各球団スカウトが「獲り逃がした!」と悔しがるDeNA2年目の正体 (2ページ目)

  • 安倍昌彦●文 text by Abe Masahiko
  • photo by Kyodo News

 それでも投球練習での京山のボールは、捕手のミットに突き刺さるように力強く、明らかに"モノが違う"と確信した。

 ただ、強力打線が勢いに乗ったところで慌ててマウンドに向かったのだから分が悪い。結局、相手の勢いを止めることができず、6イニングを投げて本塁打を含む10安打、6失点と、甲子園はホロ苦い結果となった。

 それでも京山の能力を高く評価するスカウトは多かった。当時、別のスカウトはこう京山を評価していた。

「タイプでいえば、西口文也(現・西武コーチ)ですね。ボールにキレがあり、とにかく腕の振りが素晴らしい」

 西口といえば、細身の体ながらプロ通算182勝を挙げ、最多勝、奪三振王に輝き、投手の最高栄誉である沢村賞も受賞するなど、一時代を築いた西武の大エースである。

 その西口のように、高校時代の京山も細かった。プロに進んでも一軍で主力になれるのは3年目、もしくは4年目あたり......まずは体力づくりの日々が続くのだろうと勝手に思い込んでいた。
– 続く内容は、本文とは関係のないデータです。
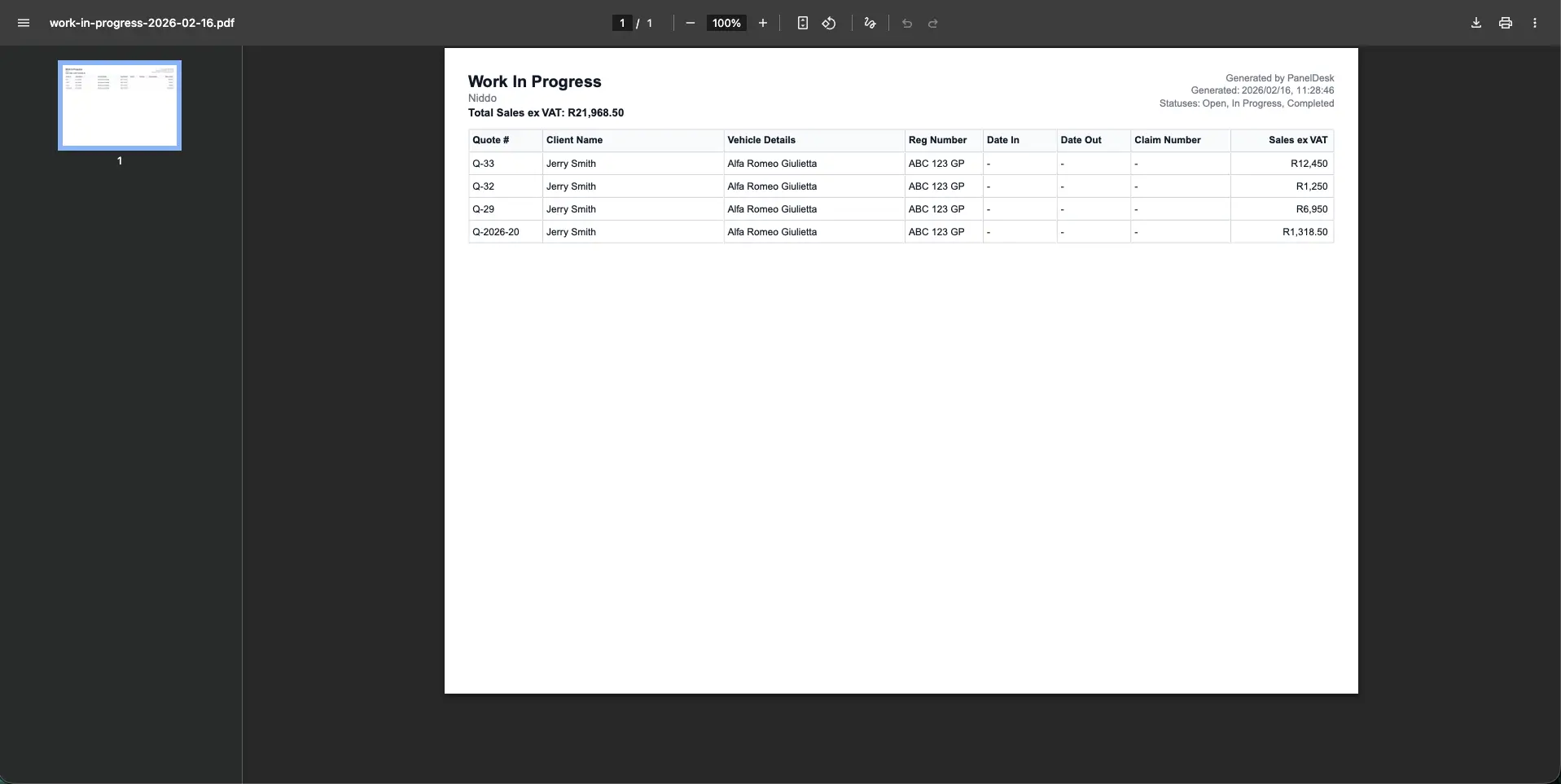Select the work-in-progress-2026-02-16.pdf title
This screenshot has width=1561, height=784.
pos(142,23)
 ところが、京山は1年目からイースタンリーグのローテーション投手として活躍。終わってみれば16試合(99回1/3)に登板し6勝6敗、防御率4.17。"フレッシュオールスター"では1イニングを3人で退け、シーズンオフに行なわれた"アジア・ウインターリーグ・ベースボール"でも決勝戦で2イニングをピシャリと抑えて、先発の大役を果たした。

 正直、1年目からここまでの実戦経験を積めると思ってもみなかった。

 昨シーズン、イースタンリーグでの京山のピッチングを一度だけ見た。巨人相手に6回を投げて2安打、1失点。低めを突ける指先の感覚と球持ちの良さは相変わらず非凡なものを見せてくれたが、この日は「抑えてやろう!」という負けん気の方が前に出てしまい、京山にしては珍しく高めに抜ける球があり、ワイルドピッチまであった。

 それでも、細くて長い右腕から渾身の力で振り抜かれたボールのスピードと運動量は、打者に恐怖心を与えるには十分の迫力があった。その姿、そのボールの軌道は、まさに"西口文也"だ。